PROBLEM TO WORK ON:
Your task is to transcribe the records exactly, skipping every image.

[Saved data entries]
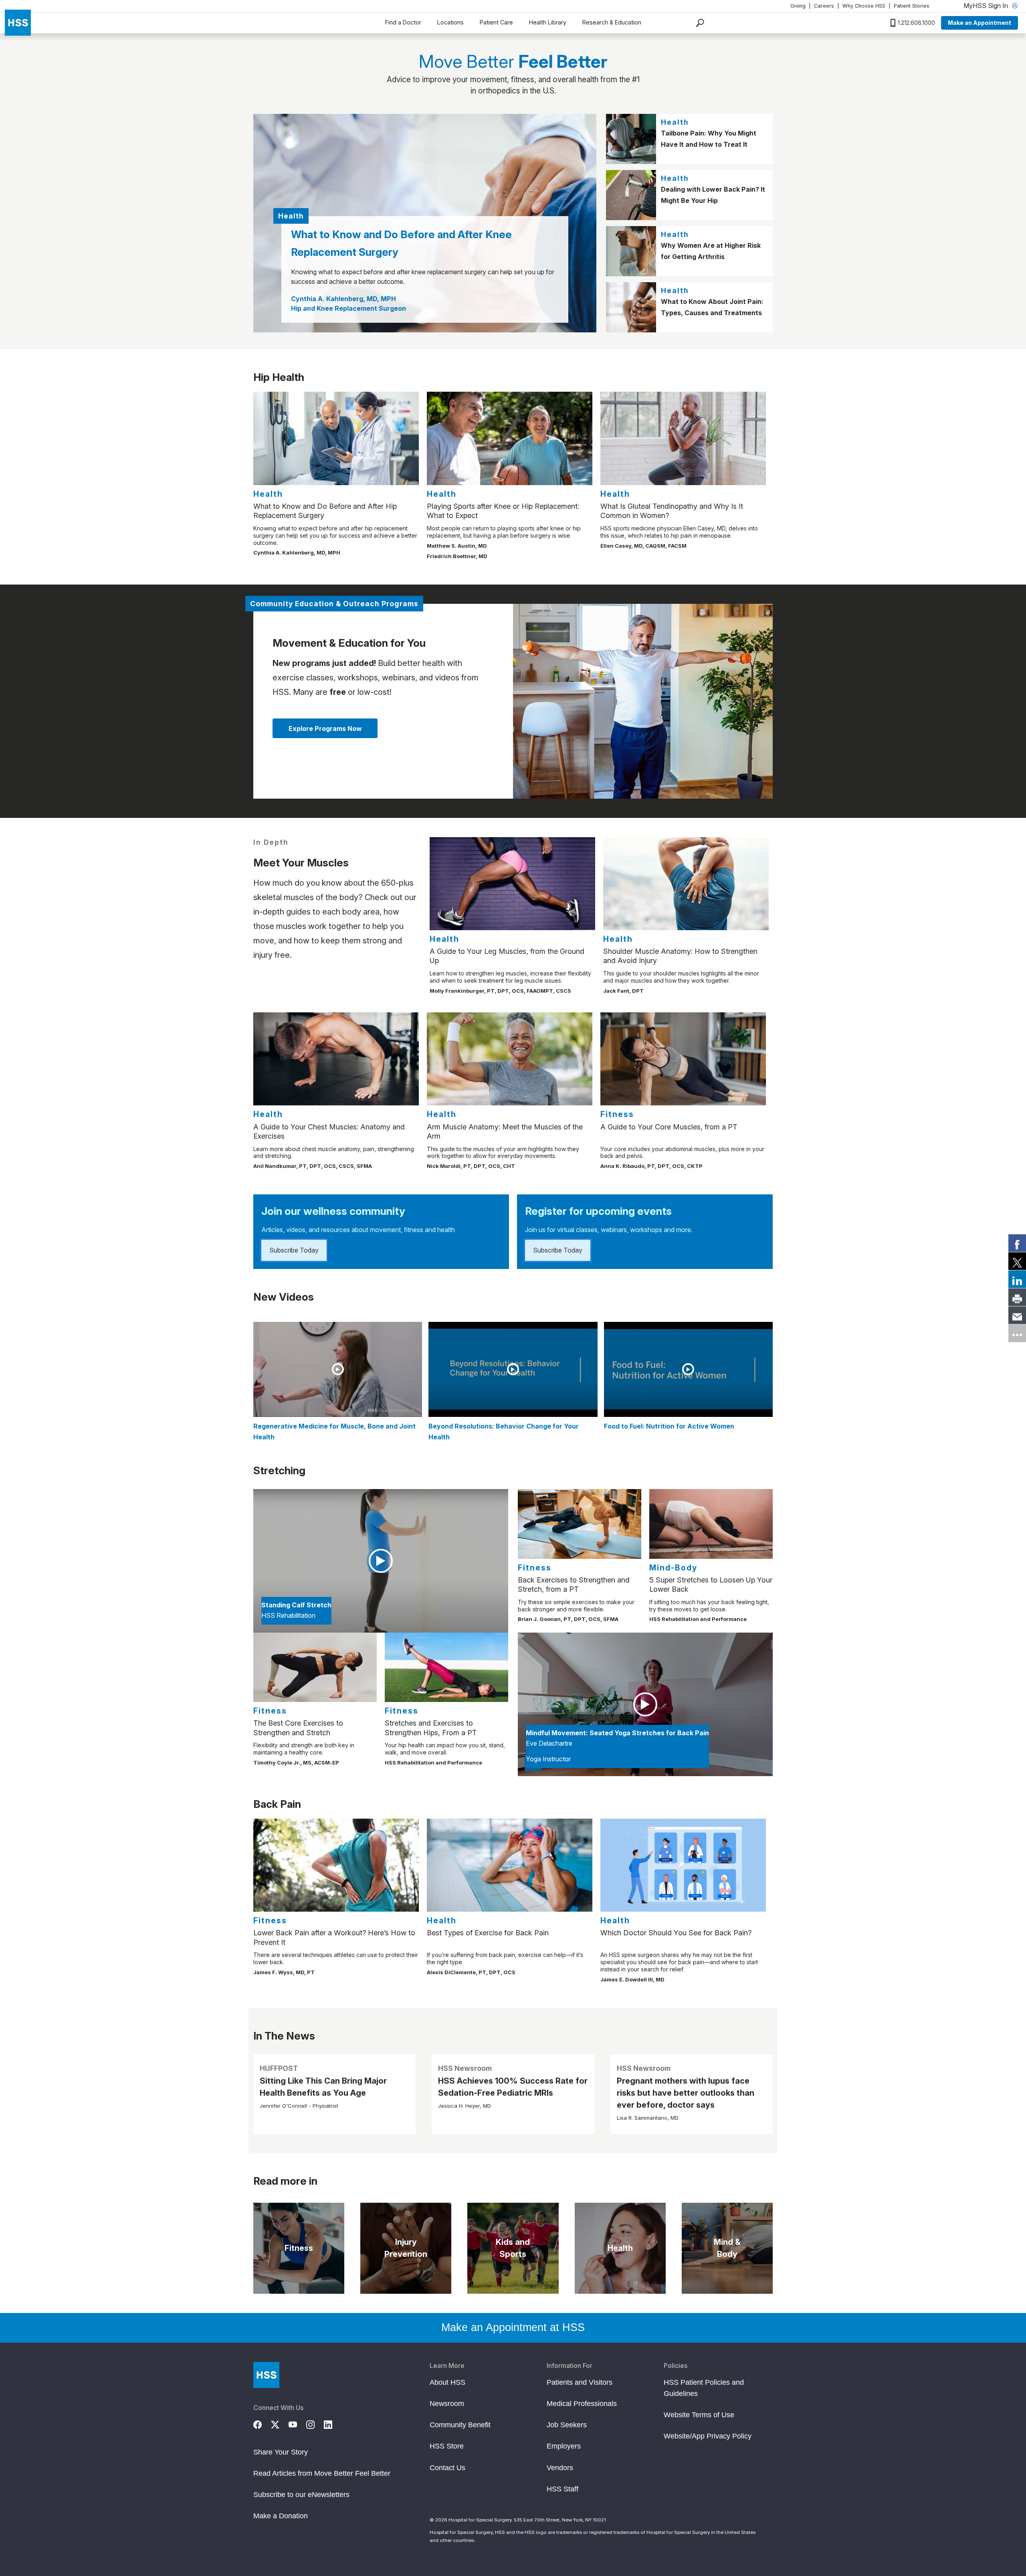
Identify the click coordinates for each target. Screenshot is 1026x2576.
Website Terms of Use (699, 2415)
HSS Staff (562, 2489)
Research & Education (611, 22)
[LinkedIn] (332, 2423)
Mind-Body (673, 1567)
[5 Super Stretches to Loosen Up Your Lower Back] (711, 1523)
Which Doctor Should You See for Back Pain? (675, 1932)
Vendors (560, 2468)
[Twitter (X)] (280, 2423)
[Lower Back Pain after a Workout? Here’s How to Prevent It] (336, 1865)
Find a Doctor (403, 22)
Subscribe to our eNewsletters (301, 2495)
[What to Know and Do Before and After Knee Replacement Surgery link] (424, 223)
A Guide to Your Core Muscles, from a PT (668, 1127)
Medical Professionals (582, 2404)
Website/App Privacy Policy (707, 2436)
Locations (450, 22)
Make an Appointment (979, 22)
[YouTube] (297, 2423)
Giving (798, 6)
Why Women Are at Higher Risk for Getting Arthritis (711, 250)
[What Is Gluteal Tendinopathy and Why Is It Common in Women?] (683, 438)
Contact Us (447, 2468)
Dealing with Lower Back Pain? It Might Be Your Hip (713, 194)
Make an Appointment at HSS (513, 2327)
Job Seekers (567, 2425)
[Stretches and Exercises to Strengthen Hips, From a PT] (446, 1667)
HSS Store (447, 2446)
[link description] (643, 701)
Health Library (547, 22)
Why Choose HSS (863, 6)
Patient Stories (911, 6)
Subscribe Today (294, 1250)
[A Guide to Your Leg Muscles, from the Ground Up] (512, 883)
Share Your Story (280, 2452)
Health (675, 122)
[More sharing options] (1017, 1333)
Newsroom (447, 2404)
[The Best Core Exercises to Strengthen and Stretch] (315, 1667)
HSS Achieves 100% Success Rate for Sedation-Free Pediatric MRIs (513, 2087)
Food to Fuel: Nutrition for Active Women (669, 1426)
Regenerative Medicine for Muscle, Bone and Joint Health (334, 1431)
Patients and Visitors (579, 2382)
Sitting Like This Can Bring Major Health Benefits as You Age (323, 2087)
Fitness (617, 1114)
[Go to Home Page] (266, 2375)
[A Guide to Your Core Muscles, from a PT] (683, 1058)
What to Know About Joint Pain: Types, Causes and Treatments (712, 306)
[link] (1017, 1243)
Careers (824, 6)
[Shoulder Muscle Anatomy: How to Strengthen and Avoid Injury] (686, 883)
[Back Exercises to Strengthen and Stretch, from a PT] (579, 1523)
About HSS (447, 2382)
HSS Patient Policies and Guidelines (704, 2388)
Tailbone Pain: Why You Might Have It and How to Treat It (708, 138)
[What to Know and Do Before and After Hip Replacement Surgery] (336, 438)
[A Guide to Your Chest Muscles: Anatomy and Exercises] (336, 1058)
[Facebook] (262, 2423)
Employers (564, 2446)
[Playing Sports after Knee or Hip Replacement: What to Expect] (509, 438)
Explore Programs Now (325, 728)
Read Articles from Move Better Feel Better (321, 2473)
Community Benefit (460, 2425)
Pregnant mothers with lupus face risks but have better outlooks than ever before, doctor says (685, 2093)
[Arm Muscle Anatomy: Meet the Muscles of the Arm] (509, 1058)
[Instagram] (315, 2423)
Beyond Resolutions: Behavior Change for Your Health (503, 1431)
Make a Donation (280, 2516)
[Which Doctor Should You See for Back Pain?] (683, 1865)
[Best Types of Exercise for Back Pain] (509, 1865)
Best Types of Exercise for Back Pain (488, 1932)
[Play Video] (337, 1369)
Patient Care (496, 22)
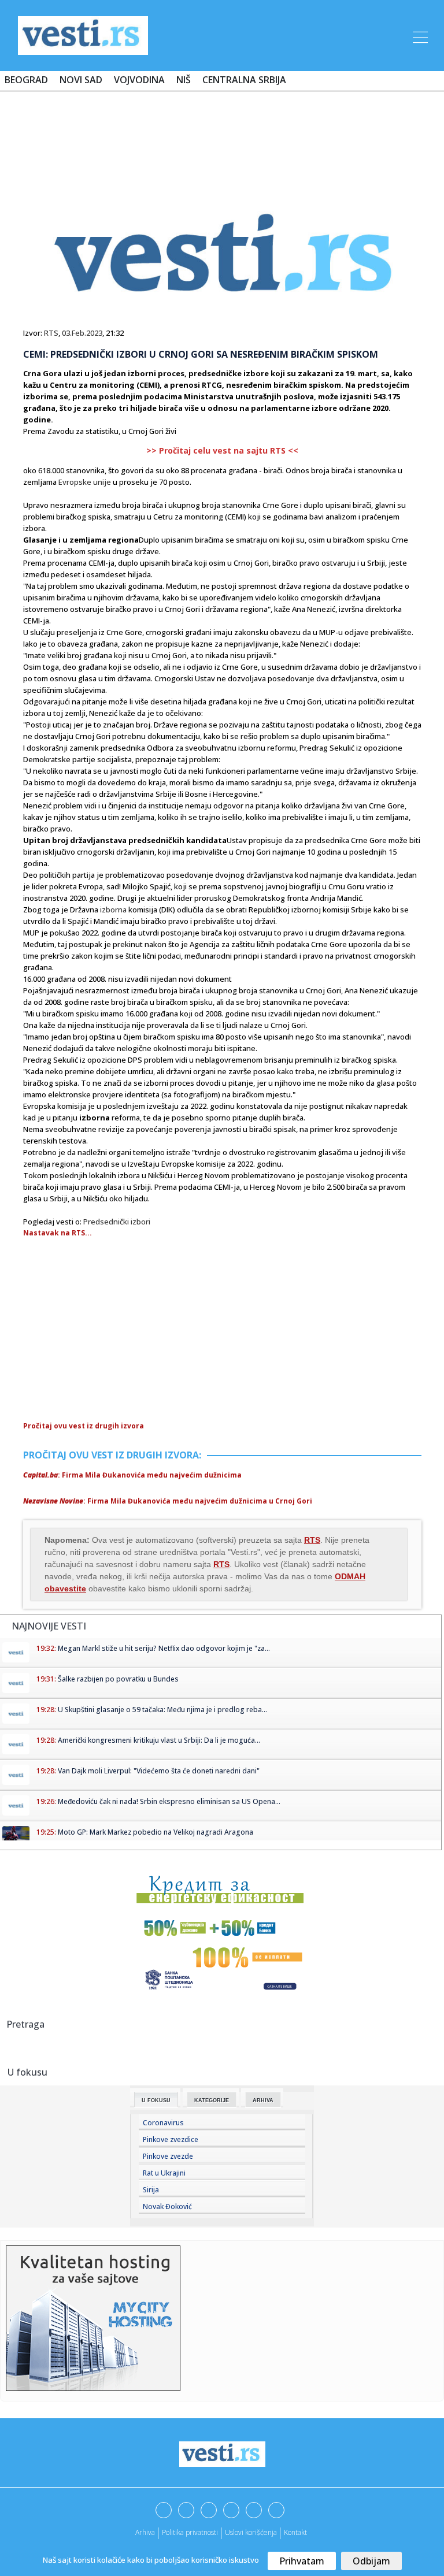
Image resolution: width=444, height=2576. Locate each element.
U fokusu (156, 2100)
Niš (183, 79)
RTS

OUTPUT FOR THIS TASK:
Identify the click coordinates for each target. Screenshot is 1026x2576.
Website Terms of Use (699, 2415)
HSS Staff (562, 2489)
Research & Education (611, 22)
[LinkedIn] (332, 2423)
Mind-Body (673, 1567)
[5 Super Stretches to Loosen Up Your Lower Back] (711, 1523)
Which Doctor Should You See for Back Pain? (675, 1932)
Vendors (560, 2468)
[Twitter (X)] (280, 2423)
[Lower Back Pain after a Workout? Here’s How to Prevent It] (336, 1865)
Find a Doctor (403, 22)
Subscribe to our eNewsletters (301, 2495)
[What to Know and Do Before and After Knee Replacement Surgery link] (424, 223)
A Guide to Your Core Muscles, from a PT (668, 1127)
Medical Professionals (582, 2404)
Website/App Privacy Policy (707, 2436)
Locations (450, 22)
Make an Appointment (979, 22)
[YouTube] (297, 2423)
Giving (798, 6)
Why Women Are at Higher Risk for Getting Arthritis (711, 250)
[What Is Gluteal Tendinopathy and Why Is It Common in Women?] (683, 438)
Contact Us (447, 2468)
Dealing with Lower Back Pain? It Might Be Your Hip (713, 194)
Make an Appointment at HSS (513, 2327)
Job Seekers (567, 2425)
[Stretches and Exercises to Strengthen Hips, From a PT] (446, 1667)
HSS Store (447, 2446)
[link description] (643, 701)
Health Library (547, 22)
Why Choose HSS (863, 6)
Patient Stories (911, 6)
Subscribe Today (294, 1250)
[A Guide to Your Leg Muscles, from the Ground Up] (512, 883)
Share Your Story (280, 2452)
Health (675, 122)
[More sharing options] (1017, 1333)
Newsroom (447, 2404)
[The Best Core Exercises to Strengthen and Stretch] (315, 1667)
HSS Achieves 100% Success Rate for Sedation-Free Pediatric MRIs (513, 2087)
Food to Fuel: Nutrition for Active Women (669, 1426)
Regenerative Medicine for Muscle, Bone and Joint Health (334, 1431)
Patients and Visitors (579, 2382)
Sitting Like This Can Bring Major Health Benefits as You Age (323, 2087)
Fitness (617, 1114)
[Go to Home Page] (266, 2375)
[A Guide to Your Core Muscles, from a PT] (683, 1058)
What to Know About Joint Pain: Types, Causes and Treatments (712, 306)
[link] (1017, 1243)
Careers (824, 6)
[Shoulder Muscle Anatomy: How to Strengthen and Avoid Injury] (686, 883)
[Back Exercises to Strengthen and Stretch, from a PT] (579, 1523)
About HSS (447, 2382)
HSS Patient Policies and Guidelines (704, 2388)
Tailbone Pain: Why You Might Have It and How to Treat It (708, 138)
[What to Know and Do Before and After Hip Replacement Surgery] (336, 438)
[A Guide to Your Chest Muscles: Anatomy and Exercises] (336, 1058)
[Facebook] (262, 2423)
Employers (564, 2446)
[Playing Sports after Knee or Hip Replacement: What to Expect] (509, 438)
Explore Programs Now (325, 728)
Read Articles from Move Better Feel Better (321, 2473)
Community Benefit (460, 2425)
Pregnant mothers with lupus face risks but have better outlooks than ever before, doctor says (685, 2093)
[Arm Muscle Anatomy: Meet the Muscles of the Arm] (509, 1058)
[Instagram] (315, 2423)
Beyond Resolutions: Behavior Change for Your Health (503, 1431)
Make a Donation (280, 2516)
[Which Doctor Should You See for Back Pain?] (683, 1865)
[Best Types of Exercise for Back Pain] (509, 1865)
Best Types of Exercise for Back Pain (488, 1932)
[Play Video] (337, 1369)
Patient Care (496, 22)
Image resolution: width=444, height=2576. Locate each element.
U fokusu (156, 2100)
Niš (183, 79)
RTS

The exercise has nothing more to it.